▶ Written request
Turn the lines of the listing below, from the line with "screen. This screenshot has height=819, width=1456." up to and including the line with "coordinates (450, 321).", into a numbered list, omitting any blank lines.

[Saved data entries]
-*-*-

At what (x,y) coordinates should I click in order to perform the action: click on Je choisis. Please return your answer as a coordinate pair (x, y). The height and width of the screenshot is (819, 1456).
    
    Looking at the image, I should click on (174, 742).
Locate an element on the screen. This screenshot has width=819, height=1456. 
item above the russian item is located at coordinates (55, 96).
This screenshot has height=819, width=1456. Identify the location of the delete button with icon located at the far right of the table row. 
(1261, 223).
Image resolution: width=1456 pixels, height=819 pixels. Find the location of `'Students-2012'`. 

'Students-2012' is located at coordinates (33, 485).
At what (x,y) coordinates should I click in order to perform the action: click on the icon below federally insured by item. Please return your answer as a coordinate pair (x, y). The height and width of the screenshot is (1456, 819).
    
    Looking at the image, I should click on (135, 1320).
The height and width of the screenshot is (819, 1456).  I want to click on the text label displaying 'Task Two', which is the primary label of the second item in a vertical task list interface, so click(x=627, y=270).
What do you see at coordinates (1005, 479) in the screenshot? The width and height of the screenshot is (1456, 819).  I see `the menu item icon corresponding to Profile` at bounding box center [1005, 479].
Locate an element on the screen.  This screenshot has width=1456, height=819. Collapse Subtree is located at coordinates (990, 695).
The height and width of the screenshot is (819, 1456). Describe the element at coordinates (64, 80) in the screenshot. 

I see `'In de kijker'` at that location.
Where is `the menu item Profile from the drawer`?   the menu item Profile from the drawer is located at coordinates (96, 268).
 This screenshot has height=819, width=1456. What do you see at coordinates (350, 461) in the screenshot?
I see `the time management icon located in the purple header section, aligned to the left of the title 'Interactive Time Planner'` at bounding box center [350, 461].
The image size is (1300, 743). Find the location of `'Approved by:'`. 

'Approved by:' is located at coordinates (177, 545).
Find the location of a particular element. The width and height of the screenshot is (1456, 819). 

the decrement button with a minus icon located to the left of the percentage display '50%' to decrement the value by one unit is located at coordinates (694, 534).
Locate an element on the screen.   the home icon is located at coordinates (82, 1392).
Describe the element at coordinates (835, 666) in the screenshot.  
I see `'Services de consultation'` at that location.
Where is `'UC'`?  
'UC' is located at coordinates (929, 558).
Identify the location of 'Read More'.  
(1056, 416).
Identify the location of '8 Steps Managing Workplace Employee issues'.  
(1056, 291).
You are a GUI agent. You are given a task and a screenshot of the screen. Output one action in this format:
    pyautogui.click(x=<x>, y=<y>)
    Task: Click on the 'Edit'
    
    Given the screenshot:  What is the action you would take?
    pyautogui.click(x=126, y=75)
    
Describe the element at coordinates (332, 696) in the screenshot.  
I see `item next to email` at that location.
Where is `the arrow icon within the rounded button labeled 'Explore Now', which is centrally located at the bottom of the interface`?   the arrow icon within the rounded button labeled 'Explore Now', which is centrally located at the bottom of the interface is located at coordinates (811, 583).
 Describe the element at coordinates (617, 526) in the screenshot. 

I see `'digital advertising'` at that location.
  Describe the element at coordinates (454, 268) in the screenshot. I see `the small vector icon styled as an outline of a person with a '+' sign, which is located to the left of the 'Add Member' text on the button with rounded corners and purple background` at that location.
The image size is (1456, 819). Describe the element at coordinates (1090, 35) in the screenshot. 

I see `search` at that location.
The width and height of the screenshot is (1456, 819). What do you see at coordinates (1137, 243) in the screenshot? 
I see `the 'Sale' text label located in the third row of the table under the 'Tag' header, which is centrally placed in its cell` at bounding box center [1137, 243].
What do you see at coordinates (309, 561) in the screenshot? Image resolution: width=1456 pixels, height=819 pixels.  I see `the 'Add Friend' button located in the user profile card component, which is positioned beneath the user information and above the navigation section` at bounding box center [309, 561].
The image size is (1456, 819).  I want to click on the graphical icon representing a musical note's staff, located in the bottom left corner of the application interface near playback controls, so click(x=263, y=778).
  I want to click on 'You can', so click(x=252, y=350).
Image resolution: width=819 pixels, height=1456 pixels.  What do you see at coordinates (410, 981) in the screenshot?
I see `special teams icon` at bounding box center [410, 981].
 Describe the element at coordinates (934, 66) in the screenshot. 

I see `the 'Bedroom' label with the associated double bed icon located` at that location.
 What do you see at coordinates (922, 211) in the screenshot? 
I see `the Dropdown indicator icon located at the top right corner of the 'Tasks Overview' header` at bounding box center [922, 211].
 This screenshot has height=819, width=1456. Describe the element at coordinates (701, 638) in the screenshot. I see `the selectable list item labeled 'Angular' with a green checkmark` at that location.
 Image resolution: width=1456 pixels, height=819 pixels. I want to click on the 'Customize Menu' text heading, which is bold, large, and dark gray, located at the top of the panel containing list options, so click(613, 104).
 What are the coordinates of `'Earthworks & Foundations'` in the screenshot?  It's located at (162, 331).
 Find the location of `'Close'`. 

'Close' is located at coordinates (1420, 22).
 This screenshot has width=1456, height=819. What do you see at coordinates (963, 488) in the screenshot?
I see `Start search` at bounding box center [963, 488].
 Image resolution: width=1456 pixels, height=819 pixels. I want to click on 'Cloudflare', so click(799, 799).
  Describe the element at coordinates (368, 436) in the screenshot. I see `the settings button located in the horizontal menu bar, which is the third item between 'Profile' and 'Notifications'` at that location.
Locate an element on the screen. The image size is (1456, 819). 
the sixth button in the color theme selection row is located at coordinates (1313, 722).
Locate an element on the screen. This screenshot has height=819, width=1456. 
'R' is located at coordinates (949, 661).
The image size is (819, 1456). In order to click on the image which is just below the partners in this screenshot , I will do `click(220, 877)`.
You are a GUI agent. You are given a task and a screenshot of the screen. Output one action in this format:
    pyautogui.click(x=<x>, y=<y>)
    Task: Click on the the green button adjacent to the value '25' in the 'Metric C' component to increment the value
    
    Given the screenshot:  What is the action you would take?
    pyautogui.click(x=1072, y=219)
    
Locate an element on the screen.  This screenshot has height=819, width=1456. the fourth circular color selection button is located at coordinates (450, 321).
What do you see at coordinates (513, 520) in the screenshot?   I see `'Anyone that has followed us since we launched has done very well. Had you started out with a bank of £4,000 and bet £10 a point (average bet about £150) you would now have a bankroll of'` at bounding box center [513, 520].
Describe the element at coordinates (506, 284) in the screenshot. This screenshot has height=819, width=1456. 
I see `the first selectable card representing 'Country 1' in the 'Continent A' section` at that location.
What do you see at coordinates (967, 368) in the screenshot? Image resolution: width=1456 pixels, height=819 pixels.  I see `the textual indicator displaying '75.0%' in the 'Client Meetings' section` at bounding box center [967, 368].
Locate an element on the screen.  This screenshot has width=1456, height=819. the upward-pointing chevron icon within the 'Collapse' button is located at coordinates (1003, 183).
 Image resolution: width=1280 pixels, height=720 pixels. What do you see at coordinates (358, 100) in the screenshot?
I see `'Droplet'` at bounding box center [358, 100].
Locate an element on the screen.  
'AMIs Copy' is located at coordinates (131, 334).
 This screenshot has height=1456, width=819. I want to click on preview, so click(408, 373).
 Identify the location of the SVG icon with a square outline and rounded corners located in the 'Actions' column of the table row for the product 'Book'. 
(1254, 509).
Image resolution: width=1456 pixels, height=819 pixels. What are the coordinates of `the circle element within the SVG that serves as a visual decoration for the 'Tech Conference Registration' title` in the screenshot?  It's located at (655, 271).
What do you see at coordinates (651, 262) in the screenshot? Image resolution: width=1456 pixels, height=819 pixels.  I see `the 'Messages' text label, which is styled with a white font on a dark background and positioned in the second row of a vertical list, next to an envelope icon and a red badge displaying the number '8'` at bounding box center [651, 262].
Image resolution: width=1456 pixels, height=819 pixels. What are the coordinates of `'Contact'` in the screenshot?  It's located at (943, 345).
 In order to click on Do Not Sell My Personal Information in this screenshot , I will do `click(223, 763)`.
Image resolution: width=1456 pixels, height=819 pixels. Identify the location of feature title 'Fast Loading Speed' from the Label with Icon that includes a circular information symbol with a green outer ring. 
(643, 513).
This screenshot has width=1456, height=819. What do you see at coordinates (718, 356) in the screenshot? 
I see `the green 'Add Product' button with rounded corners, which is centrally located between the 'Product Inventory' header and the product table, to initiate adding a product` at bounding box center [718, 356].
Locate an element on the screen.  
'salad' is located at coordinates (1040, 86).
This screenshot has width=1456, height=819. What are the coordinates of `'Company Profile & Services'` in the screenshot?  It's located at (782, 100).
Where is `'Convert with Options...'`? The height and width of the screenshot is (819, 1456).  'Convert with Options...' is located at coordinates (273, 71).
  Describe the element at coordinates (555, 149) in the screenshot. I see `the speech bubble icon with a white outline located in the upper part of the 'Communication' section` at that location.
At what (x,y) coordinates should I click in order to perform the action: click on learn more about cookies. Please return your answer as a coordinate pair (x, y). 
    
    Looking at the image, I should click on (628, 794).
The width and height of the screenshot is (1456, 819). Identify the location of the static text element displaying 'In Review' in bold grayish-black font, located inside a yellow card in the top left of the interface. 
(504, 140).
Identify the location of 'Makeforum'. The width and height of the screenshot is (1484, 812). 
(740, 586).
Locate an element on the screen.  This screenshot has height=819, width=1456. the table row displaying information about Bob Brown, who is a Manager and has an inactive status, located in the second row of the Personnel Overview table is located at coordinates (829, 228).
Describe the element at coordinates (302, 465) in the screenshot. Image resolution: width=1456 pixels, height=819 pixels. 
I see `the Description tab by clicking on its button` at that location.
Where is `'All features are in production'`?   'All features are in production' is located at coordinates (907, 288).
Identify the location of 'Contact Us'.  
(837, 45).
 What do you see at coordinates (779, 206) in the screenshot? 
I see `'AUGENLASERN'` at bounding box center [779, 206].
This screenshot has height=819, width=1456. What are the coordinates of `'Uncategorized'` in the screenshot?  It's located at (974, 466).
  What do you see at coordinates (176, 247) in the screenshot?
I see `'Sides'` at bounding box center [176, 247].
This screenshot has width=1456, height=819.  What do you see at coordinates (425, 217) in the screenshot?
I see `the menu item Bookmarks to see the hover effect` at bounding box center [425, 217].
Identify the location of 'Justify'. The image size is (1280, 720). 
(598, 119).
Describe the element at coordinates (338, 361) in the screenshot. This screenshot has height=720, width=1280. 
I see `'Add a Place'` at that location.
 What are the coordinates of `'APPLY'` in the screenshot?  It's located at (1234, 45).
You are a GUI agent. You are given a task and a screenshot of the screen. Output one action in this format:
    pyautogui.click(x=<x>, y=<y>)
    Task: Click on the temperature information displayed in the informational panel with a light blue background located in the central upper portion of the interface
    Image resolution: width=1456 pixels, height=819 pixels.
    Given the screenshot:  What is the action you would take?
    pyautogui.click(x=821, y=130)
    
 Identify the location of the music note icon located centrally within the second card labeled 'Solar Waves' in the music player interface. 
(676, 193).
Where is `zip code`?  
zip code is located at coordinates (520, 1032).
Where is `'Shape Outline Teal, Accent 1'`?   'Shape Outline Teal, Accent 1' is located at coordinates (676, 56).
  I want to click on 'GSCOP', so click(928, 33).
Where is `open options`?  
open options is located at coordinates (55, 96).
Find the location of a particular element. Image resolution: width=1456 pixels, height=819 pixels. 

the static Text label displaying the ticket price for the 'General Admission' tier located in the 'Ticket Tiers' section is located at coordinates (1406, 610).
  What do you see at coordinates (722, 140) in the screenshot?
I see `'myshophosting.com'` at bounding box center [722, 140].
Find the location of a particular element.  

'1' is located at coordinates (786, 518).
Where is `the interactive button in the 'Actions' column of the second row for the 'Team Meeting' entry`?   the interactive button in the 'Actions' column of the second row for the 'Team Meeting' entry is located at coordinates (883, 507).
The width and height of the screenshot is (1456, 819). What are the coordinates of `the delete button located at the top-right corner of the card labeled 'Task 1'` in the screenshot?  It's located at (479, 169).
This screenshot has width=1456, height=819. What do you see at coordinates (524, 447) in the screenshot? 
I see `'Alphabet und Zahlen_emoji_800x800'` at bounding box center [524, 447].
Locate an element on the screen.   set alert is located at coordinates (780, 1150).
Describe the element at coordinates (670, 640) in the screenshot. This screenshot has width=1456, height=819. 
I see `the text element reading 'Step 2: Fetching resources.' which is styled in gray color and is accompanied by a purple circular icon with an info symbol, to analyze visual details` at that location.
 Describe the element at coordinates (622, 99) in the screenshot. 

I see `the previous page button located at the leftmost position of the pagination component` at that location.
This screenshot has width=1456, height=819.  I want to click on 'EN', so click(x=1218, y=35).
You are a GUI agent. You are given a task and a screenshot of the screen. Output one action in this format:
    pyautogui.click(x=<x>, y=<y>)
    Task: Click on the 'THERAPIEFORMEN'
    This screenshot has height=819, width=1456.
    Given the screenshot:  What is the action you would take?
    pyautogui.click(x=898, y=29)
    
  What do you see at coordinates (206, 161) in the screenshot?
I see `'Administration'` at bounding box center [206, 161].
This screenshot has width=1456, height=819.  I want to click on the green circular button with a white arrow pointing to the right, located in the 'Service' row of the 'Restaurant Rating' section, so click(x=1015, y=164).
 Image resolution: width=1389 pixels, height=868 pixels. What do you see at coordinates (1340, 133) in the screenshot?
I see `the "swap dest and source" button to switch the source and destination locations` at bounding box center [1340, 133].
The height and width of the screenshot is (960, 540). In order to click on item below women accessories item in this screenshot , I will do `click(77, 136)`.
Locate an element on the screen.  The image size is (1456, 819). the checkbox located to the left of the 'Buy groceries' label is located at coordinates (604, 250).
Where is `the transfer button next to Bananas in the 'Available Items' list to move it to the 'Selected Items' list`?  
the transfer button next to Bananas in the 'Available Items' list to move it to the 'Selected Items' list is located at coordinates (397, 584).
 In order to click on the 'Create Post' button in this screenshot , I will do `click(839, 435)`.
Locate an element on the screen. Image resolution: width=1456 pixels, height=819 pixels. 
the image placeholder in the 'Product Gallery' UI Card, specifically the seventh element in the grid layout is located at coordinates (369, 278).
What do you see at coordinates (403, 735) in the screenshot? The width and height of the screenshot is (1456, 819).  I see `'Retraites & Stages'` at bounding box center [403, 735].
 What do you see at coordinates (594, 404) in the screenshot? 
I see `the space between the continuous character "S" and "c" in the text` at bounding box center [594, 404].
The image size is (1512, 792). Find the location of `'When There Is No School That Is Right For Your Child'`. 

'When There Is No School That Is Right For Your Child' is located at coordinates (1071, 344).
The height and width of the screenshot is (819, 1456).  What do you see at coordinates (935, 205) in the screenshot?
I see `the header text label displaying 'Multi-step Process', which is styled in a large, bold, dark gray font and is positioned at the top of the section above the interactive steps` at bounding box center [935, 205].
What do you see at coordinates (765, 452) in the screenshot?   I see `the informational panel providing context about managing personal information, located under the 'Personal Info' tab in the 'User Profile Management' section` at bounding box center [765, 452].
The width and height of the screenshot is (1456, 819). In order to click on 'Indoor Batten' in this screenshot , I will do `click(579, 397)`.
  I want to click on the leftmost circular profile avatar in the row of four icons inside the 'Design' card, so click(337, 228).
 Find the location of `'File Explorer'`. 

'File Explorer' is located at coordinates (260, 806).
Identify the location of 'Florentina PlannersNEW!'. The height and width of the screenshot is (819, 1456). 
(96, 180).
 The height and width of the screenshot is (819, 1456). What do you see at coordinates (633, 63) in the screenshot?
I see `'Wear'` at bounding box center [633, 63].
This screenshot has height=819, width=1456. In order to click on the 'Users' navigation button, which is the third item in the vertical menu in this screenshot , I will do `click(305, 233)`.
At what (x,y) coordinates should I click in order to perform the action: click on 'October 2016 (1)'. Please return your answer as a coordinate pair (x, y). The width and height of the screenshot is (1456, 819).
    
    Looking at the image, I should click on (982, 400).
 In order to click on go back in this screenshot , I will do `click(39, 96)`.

-*-*-

▶ Exercise output
1. Locate an element on the screen. This screenshot has height=819, width=1456. 
2. 'R' is located at coordinates (949, 661).
3. The image size is (819, 1456). In order to click on the image which is just below the partners in this screenshot , I will do `click(220, 877)`.
4. You are a GUI agent. You are given a task and a screenshot of the screen. Output one action in this format:
5.     pyautogui.click(x=<x>, y=<y>)
6.     Task: Click on the the green button adjacent to the value '25' in the 'Metric C' component to increment the value
7.     Given the screenshot:  What is the action you would take?
8.     pyautogui.click(x=1072, y=219)
9. Locate an element on the screen.  This screenshot has height=819, width=1456. the fourth circular color selection button is located at coordinates (450, 321).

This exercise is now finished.